Human Evolution, Life History Theory, and the End of Biological Reproduction
There's no paywall. There's also an accompanying slideshow. Most articles speculating about the future of human evolution are written without an understanding of the theory of cultural evolution - however this is not one of those articles.
The article paints a picture of longer-lived humans and more effort expended by them on meme propagation than gene propagation. These seem like extrapolations of current trends.
However, the paper's forecasts extend out to 2050 - a significant distance out - and in a zone where is challenging to make reliable forecasts.
My own perspective is that we will probably see a large explosion of artificial life significantly before then - which will have a big impact on the terrestrial ecosystem. Eventually this will turn the human world into a sideshow - the coming memetic takeover which I frequently speak of.
This is likely to be the real story of the next forty years. Life extension and reduced fertility of humans seems like a rather irrelevant by comparison - these things will have negligible socio-economic impact.

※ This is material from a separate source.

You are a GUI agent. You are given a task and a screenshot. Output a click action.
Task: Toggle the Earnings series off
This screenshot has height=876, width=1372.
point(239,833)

Indeed, they are less certain outcomes - since the transition to a machine-based civilization might be a disruptive one. When most humans become redundant and unemployable, it isn't immediately obvious what will happen to them. No doubt here will be nature reserves - but a nature reserve that accommodates ten billion humans seems as though it might face significant budget scrutiny.
The article (irritatingly) contrasts biological and cultural evolution - as though culture is somehow non-biological - which is a newbie mistake. Even a full-blown memetic takeover wouldn't be "the End of Biological Reproduction". Cultural reproduction is a form of biological reproduction because culture is part of biology.